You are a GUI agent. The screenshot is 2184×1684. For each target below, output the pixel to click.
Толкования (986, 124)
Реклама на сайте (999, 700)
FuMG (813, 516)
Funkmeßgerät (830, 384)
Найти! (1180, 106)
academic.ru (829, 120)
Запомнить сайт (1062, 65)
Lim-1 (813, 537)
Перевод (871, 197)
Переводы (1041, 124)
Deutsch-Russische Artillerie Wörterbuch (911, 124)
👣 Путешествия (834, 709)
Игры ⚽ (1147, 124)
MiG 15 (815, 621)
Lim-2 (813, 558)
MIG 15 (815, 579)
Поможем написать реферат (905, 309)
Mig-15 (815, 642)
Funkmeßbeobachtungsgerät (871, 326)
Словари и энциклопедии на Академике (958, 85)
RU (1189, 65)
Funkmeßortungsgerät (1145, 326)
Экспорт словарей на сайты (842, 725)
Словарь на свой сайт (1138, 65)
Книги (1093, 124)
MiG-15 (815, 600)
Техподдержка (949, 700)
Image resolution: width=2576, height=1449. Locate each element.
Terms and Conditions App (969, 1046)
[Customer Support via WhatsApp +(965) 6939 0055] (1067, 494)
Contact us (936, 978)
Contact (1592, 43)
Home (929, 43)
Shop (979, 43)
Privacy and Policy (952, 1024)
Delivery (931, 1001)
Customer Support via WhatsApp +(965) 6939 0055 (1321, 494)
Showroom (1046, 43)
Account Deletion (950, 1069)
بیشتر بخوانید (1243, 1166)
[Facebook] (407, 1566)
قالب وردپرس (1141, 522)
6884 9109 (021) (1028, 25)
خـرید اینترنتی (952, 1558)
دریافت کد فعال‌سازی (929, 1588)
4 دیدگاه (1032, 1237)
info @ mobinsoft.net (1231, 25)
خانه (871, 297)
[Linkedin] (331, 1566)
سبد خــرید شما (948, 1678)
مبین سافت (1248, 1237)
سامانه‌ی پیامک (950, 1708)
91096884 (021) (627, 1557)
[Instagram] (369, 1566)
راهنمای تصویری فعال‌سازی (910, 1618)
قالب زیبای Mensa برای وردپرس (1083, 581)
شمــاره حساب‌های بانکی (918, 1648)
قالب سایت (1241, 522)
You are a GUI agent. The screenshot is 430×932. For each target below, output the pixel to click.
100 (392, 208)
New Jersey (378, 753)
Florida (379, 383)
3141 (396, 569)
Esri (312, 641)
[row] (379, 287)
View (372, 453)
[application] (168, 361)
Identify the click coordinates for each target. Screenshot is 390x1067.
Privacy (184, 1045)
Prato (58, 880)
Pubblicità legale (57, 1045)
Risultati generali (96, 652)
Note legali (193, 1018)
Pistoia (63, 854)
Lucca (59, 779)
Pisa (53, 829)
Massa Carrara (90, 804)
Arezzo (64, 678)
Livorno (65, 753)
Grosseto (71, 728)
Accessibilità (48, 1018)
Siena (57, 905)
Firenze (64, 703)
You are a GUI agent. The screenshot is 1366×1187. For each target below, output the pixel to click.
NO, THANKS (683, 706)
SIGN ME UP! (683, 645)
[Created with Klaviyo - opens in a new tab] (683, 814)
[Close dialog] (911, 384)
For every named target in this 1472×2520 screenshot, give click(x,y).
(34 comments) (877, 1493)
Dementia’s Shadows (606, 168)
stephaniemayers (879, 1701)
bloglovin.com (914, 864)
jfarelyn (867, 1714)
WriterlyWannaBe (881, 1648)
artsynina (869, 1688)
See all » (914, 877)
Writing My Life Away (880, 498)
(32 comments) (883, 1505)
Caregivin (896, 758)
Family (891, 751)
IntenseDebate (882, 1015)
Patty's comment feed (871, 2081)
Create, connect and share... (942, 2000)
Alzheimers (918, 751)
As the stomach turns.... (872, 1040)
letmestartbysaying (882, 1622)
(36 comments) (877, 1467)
□ □ □ □
Based on the entries above, please count how many lines contain the string "output", and reply with the figure only.

3